Monday, 17 February 2014

@CouttsandCo Investing with passion by Mohammad Syed, Head of Strategic Solutions at Coutts



A classic 1957 Ferrari 250 Testa Rossa reportedly sold in January 2014 for £24m, making it the most expensive car ever sold publicly in Britain. Perhaps more startling, the anonymous buyer is understood to have paid three times what the car changed hands for in 2009, confirming that wealthy individuals are continuing to put passion into their portfolios.

Long gone are the days when investment portfolios comprised just cash, bonds and shares. Today, so-called alternative assets, such as property, classic cars, fine art, jewellery and other collectibles, play an increasingly vital role in the portfolios of wealth individuals.

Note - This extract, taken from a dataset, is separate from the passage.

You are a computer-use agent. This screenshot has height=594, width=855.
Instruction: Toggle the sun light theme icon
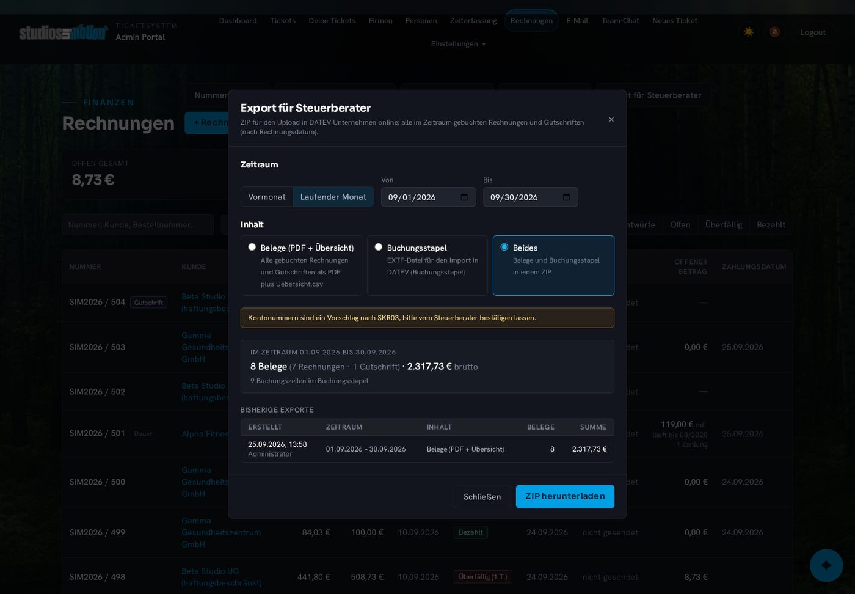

Since the global financial crisis, volatile markets and record-low interest rates have increased demand for more diverse investments and driven interest in many physical assets that have intrinsic value, particularly where the supply of those assets is limited. This has pushed up the prices of many alternative assets.




While many alternatives have provided fairly spectacular returns, there is much more to investing in such assets than price appreciation alone. Indeed, for many wealthy individuals, alternatives are less about investing and more about owning and enjoying assets driven by their emotions. Profit could not be further from their mind...

Over the past decade, classic cars have been the standout performer, with the Coutts Index showing their prices to have risen by 257% since 2005, over which time the MSCI All Country equity index rose by 53%.

But other alternatives have also been in demand, including diamonds and jewellery, particularly those commissioned by a luxury brand, with provenance and a history of famous owners. History has a value – it can’t be replicated.

Rarity is another valuable characteristic. Rare, period artefacts with geographical resonance are also highly collectable. For example, Chinese artefacts, such as porcelain, are increasingly being bought by Chinese collectors who provide a sizeable pool of wealth to support the market. The overall Coutts Index, covering 15 “passion assets” across trophy property and alternative investments, has risen by 77% since 2005.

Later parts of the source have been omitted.